===== Given information =====

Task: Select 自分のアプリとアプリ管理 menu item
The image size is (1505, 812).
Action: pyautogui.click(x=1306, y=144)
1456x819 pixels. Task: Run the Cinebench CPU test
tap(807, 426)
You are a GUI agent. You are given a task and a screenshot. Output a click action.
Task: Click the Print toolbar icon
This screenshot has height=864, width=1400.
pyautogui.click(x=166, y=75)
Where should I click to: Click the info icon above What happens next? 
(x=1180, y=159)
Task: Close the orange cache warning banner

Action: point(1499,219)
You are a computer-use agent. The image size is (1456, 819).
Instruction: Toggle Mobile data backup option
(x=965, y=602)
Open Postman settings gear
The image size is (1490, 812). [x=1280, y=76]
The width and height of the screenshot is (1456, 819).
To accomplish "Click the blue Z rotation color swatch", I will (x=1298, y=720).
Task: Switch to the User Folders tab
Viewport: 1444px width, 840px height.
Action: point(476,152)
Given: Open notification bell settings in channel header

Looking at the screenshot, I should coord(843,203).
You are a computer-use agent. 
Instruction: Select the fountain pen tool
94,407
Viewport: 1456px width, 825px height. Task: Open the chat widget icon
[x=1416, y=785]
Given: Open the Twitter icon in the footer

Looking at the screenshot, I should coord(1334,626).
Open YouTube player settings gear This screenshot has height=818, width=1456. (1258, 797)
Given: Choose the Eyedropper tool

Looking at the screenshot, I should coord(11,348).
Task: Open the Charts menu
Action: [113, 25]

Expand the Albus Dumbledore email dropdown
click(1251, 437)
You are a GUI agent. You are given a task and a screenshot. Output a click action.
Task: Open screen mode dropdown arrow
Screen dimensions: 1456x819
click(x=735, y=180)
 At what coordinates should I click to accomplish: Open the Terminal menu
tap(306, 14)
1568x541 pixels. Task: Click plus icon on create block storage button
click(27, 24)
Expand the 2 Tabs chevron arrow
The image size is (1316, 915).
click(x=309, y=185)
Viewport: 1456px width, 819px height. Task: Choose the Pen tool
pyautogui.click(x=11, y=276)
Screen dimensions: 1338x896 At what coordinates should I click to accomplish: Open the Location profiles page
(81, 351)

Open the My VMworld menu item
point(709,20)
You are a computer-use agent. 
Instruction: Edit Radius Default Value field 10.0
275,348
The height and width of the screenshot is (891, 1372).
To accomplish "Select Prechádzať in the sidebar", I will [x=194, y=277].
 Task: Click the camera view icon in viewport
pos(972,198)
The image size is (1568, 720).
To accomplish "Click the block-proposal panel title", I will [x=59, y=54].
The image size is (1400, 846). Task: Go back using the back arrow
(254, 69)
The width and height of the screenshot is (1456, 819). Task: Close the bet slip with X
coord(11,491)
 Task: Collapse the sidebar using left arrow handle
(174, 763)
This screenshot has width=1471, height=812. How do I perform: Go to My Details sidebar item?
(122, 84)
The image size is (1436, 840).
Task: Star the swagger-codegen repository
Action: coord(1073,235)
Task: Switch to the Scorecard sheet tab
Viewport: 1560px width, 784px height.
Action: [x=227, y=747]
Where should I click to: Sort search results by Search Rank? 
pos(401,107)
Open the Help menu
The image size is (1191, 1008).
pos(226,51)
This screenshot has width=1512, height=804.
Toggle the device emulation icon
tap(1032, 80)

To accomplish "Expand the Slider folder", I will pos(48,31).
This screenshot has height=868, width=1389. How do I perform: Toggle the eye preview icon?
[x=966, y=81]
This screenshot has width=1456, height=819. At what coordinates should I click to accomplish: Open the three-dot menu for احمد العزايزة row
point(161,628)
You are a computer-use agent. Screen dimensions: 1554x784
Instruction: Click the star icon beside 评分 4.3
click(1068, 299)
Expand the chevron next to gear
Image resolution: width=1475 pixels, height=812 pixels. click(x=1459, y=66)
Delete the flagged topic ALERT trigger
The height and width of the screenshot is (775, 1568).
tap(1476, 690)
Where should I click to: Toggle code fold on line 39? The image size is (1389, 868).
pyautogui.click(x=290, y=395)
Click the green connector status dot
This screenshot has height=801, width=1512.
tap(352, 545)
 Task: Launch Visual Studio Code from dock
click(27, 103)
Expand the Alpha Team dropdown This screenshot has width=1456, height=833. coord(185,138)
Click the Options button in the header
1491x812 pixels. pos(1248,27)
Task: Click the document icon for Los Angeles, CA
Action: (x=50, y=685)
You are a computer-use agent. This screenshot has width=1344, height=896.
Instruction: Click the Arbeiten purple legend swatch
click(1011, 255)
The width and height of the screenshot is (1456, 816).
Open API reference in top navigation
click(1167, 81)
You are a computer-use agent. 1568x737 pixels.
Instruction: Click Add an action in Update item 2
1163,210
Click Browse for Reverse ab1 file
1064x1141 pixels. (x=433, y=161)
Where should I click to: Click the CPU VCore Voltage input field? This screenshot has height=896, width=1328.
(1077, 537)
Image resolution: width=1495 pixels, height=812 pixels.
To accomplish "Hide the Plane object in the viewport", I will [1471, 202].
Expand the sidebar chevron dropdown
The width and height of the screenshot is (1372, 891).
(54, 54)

=====

## Work instructions
Answer with a single number, the count of lines in the data that contain "computer".

## Final answer
6